Benjamin Zephaniah is no “angel” and makes no attempt to gloss over some of the more difficult times in his youth, or the anger at many things that he still feels inside of him, but he is now a positive role model for many young people and just as important as that, is out in the community constantly performing his work to people of all ages.  Use of social media also makes his work immediately accessible to all.

What was so obvious all through this evening was not only the joy that Benjamin gets from public performance of his work, but also his humour and ability to so easily connect with audiences across a wide cultural and age range.  That in itself is a rare gift.

I cannot leave this review though without giving some thought to the words of Benjamin Zephaniah, because if anything ever is going to help solve even a small part of the many problems in this world then it is education and words.  Teach children in schools (in fact teach all of us) the good that is in different cultures.  Teach us about their cultural achievements in writing, poetry, art, music and whatever else.  The first time I came across translations of some of the Sufi poets’ works for example, I was amazed at the beauty of their work.  Listen to Benjamin, a world where we can spend vast amounts of money on weapons to kill the poor rather than feed them is obscene.  A world where my cat has better access to food, clean water, medical treatment and shelter than millions of people in this world is wrong.
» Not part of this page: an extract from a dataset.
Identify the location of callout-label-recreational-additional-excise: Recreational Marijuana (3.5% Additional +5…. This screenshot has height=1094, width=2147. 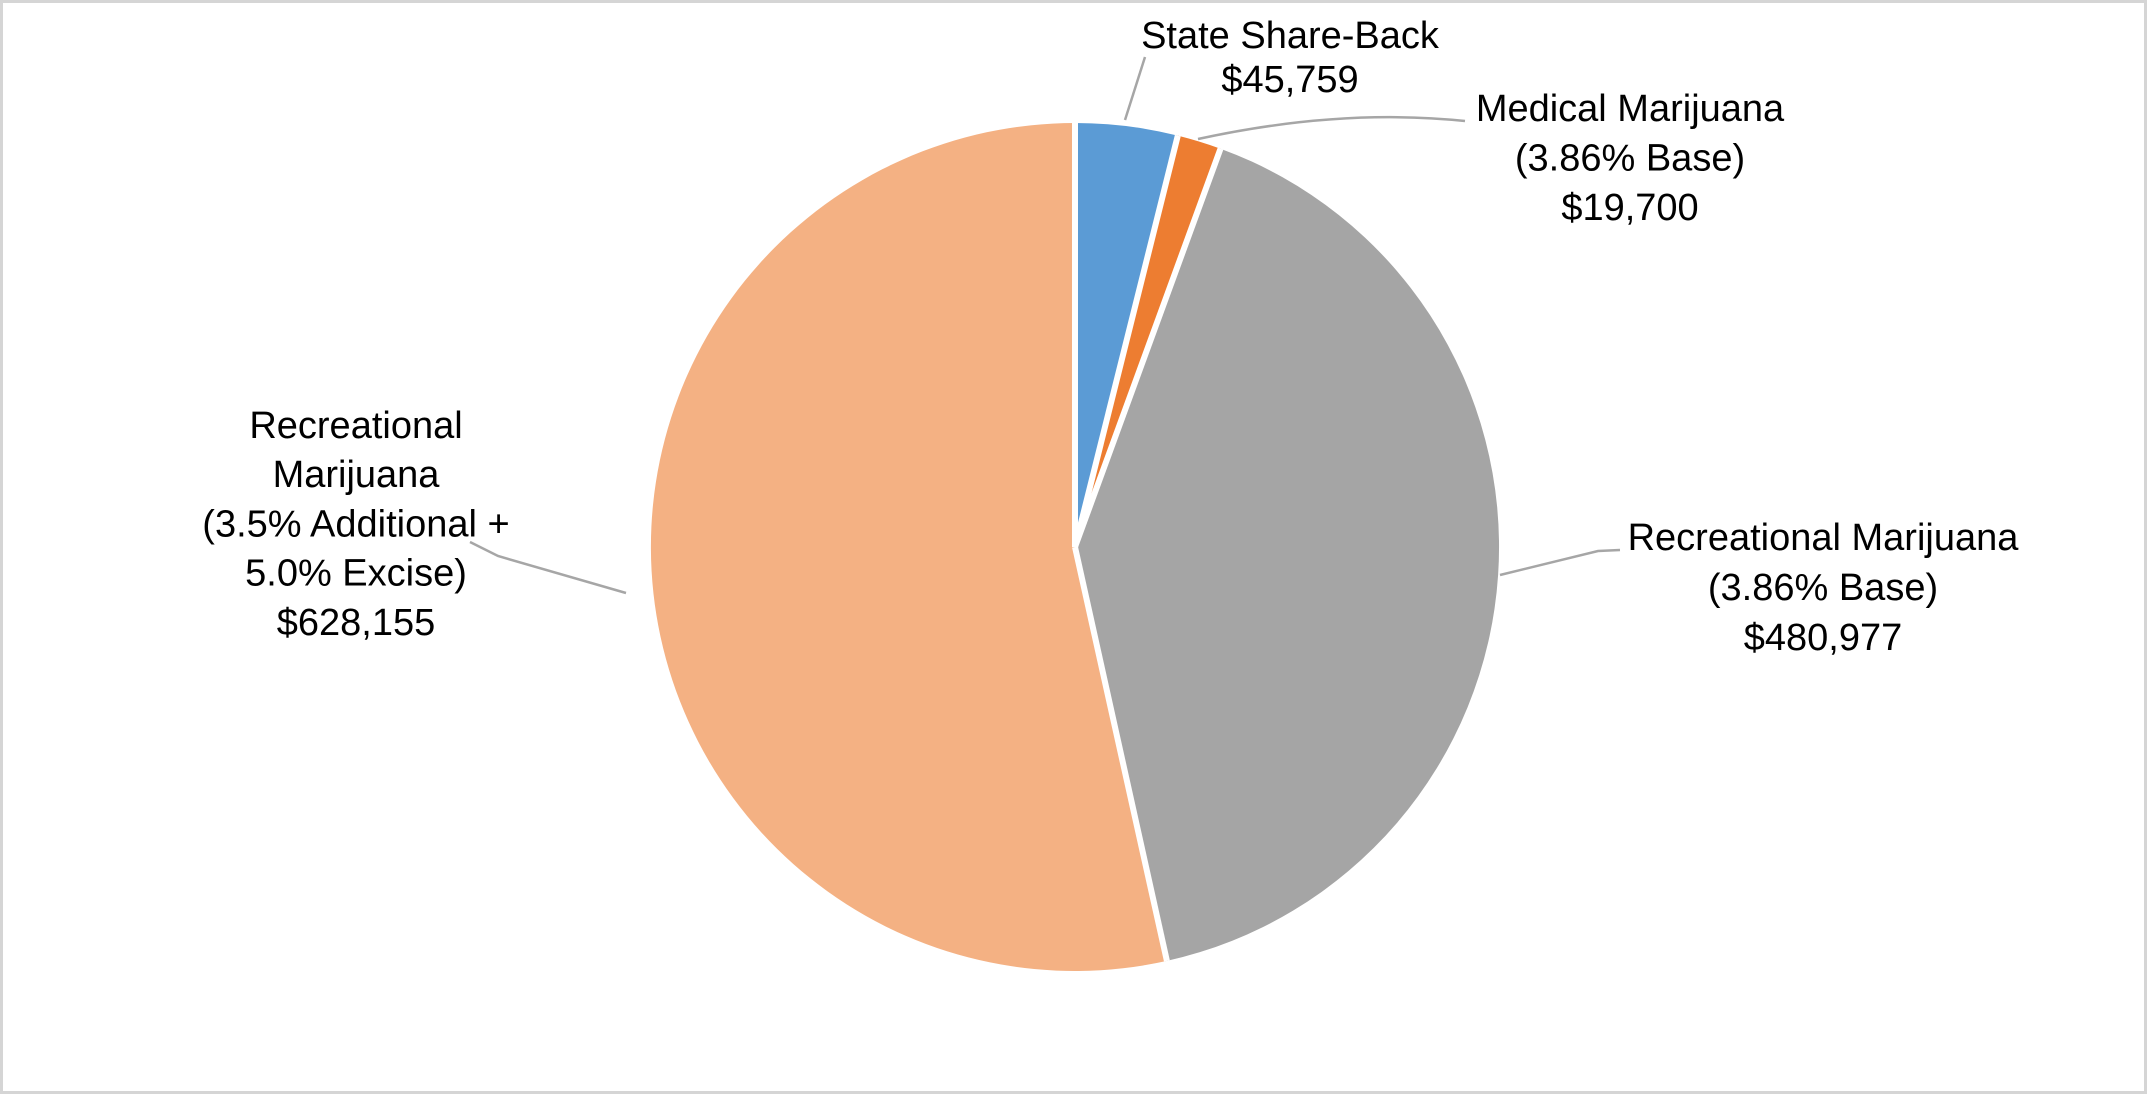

The world needs more people like  Benjamin Zephaniah to be speaking out against injustice, but the problem is, what are each of us willing to give up to start to put an end to the problems?

In the end, Benjamin Zephaniah reminds us all that the basic needs of everyone on this planet are common to us all, and that we can at the same time celebrate what is best in our different cultures without losing sight of what common threads bind us all together.

I have decided not to use our usual star rating system on this review because, to be honest, it feels inappropriate to do that.  Benjamin Zephaniah was impressive on stage, but giving what is in the end subjective “stars” to words and truths seems not the right thing to do.  How do you rate with “stars” injustice, prejudice, truths, and personal experiences?  The answer is, don’t even try, just let the man and his words speak for themselves.